Doy la bienvenida a todos los peregrinos procedentes de España y Latinoamérica. Saludo a las religiosas de San José de Gerona, a la «Sociedad italiana de mutuo socorro e instrucción», de Saladillo (Buenos Aires), y a los peregrinos de la diócesis de Zacatecoluca (El Salvador). Invocando sobre todos el amor misericordioso de Dios Padre, os bendigo de todo corazón.

(A los fieles lituanos)
Ojalá que vuestra estancia en Roma, vuestro recogimiento y vuestra oración en la Sede de Pedro fortalezcan vuestra esperanza y vuestra caridad fraterna, y os ayuden a encarnar los auténticos valores cristianos en la realidad diaria. 

(A los peregrinos croatas)
El tema del fin del mundo actual no es un enigma para el cristiano. La palabra de Dios nos da suficiente seguridad, luz y garantía. En efecto, sabemos que la humanidad tiende hacia ianuevos cielos y nueva tierrala (2 P 3, 13; cf. Ap 21, 1), hacia el día en que se realice definitivamente el gran designio de Dios sobre el hombre y la creación: irHacer que todo tenga a Cristo por Cabeza, lo que está en los cielos y lo que está en la tierraln (Ef 1, 10).

(En italiano)
Saludo también a los jóvenes, a los enfermos y a los recién casados.

La fiesta de hoy de los arcángeles Miguel, Gabriel y Rafael, y la inminente de los santos ángeles custodios, nos impulsan a pensar en la próvida solicitud con que Dios se ocupa de cada persona humana.
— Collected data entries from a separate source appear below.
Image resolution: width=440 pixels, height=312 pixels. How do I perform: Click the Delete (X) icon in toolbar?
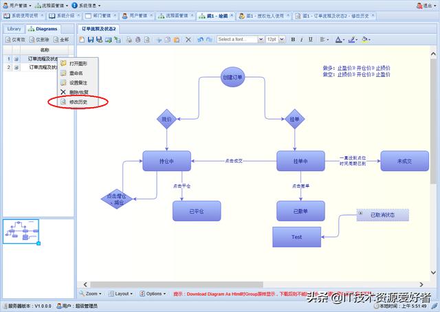tap(188, 40)
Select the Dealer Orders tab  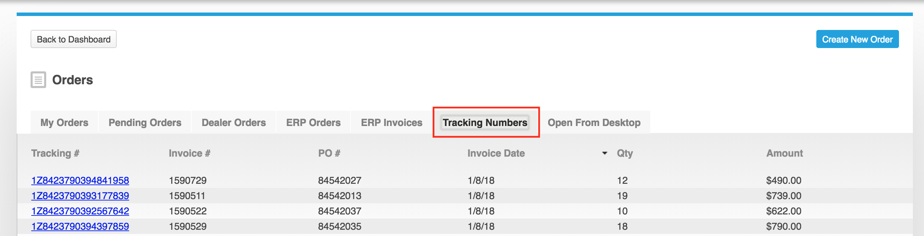(x=234, y=122)
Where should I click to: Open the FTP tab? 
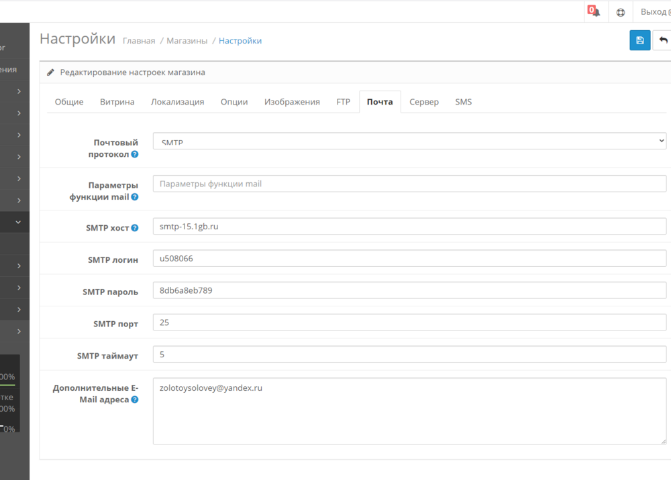click(x=343, y=102)
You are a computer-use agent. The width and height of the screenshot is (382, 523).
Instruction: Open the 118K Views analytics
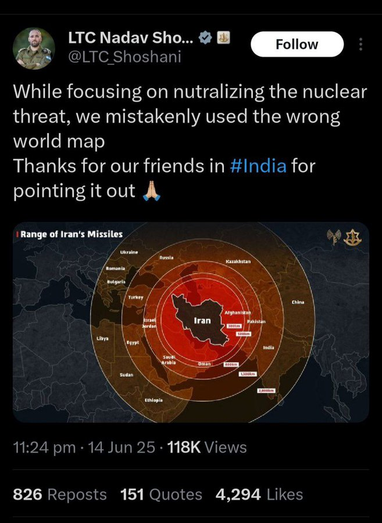(207, 447)
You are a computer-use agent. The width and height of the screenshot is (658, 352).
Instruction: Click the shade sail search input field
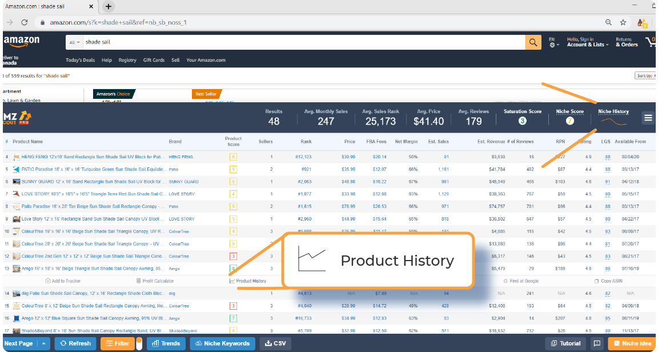228,42
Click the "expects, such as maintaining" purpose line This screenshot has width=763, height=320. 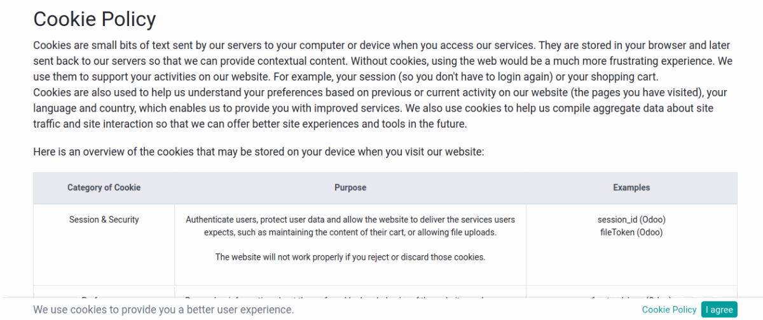click(350, 232)
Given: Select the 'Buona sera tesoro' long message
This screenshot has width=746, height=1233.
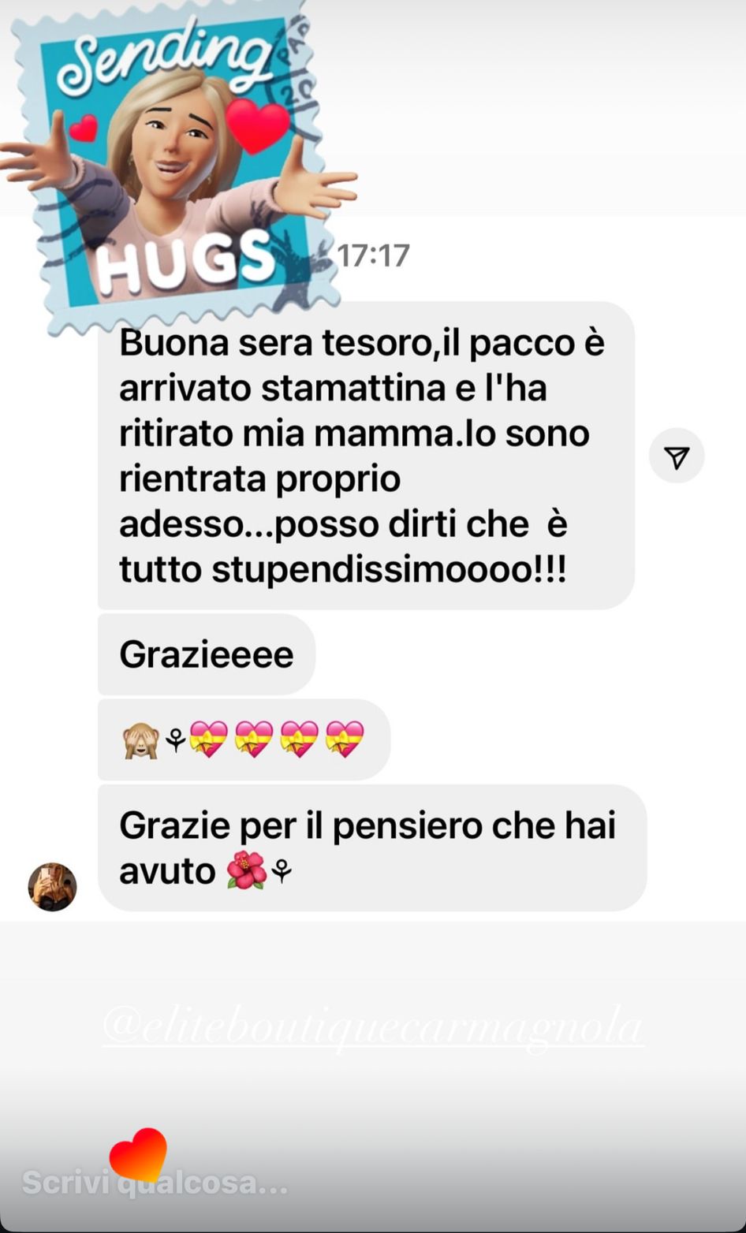Looking at the screenshot, I should click(366, 456).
Queridos jóvenes, sentid junto a vosotros la presencia de los ángeles, y dejaos guiar por ellos, para que toda vuestra vida sea escucha dócil de la palabra de Dios y cumplimiento fiel de sus mandamientos.

Vosotros, queridos enfermos, con la ayuda de vuestros ángeles custodios, unid vuestros sufrimientos a los de Cristo, para la renovación espiritual de la sociedad humana.

Por último, vosotros, queridos recién casados, recurrid con frecuencia a la ayuda de vuestros ángeles custodios, para que crezcáis en el constante testimonio de un amor auténtico y convirtáis vuestra familia en lugar de comprensión recíproca y creciente unidad en Cristo.